Nos 90 anos do PCdoB, Sarney relembra os muitos amigos militantes e ressalta: o comunismo é uma idéia generosa

Publicado em   27/mar/2012
por  Caio Hostilio

Permitam-me falar da minha longa proximidade com o Partido Comunista.

Primeiro quero registrar um momento histórico. Quando assumi a Presidência da República nos dias da tragédia de Tancredo Neves, eu vinha de um acordo entre o PMDB e uma dissidência que se formara no PDS, partido que apoiava o regime militar. Eu representava, no imaginário de muitos políticos, aquele regime, sem que se examinassem minhas motivações e compromissos. Na ausência de Tancredo, portanto, a primeira coisa que eu precisava fazer era me legitimar. Tancredo tinha tempo para tomar as medidas de redemocratização do País, eu não. Assim, ao mesmo tempo que assegurava um funcionamento mínimo da máquina administrativa, eu tomava iniciativas como convocar eleições diretas para os últimos municípios em que havia prefeitos nomeados. Na linha da minha legitimação, recebi no Palácio do Planalto a bancada de onze deputados do comunistas, e João Amazonas. A presença dos líderes comunistas eram uma sinalização mais forte que qualquer medida legal que seria, pela própria natureza parlamentar, de demorada execução. Encerrávamos, com uma fotografia, a questão da legalização dos partidos chamados clandestinos, objeto de grande discussão e reação dos militares, que obrigara Tancredo Neves na campanha a dizer que este era um problema “da justiça e não do Poder Executivo”.
━━━━━━━━━━━━━━━━
Série de exercícios:
**A.** Por favor, reproduza sem alterações o trecho do texto selecionado que abre com as palavras que contêm "Nos 90 anos" e fecha com "o Partido Comunista.".
**B.** Diga se cada afirmação abaixo está de acordo com o texto selecionado, respondendo sim ou não e citando literalmente as palavras que decidem. (i) Sarney convocou eleições diretas para os últimos municípios que tinham prefeitos nomeados. (ii) O PDS era o partido que se opunha ao regime militar. (iii) Na campanha, Tancredo Neves afirmou que a legalização dos partidos clandestinos era um problema do Poder Executivo.

Material fornecido:
━━━━━━━━━━━━━━━━
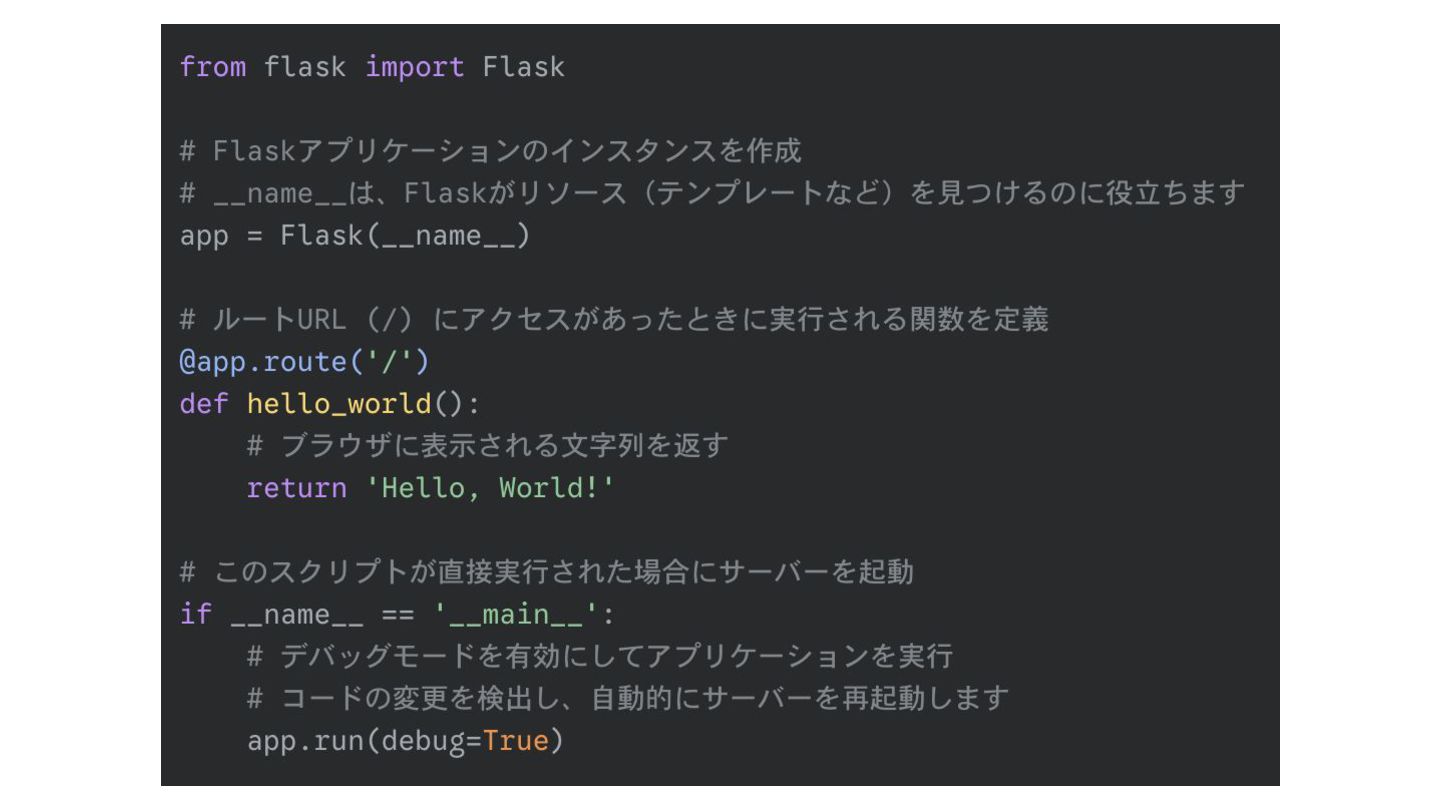Click the 'from' keyword on first line
This screenshot has width=1440, height=810.
213,67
━━━━━━━━━━━━━━━━
Resultados por tarefa:
**A.**
Nos 90 anos do PCdoB, Sarney relembra os muitos amigos militantes e ressalta: o comunismo é uma idéia generosa

Publicado em   27/mar/2012
por  Caio Hostilio

Permitam-me falar da minha longa proximidade com o Partido Comunista.

**B.**
(i) Sim: "eu tomava iniciativas como convocar eleições diretas para os últimos municípios em que havia prefeitos nomeados".
(ii) Não: "PDS, partido que apoiava o regime militar".
(iii) Não: "este era um problema “da justiça e não do Poder Executivo”".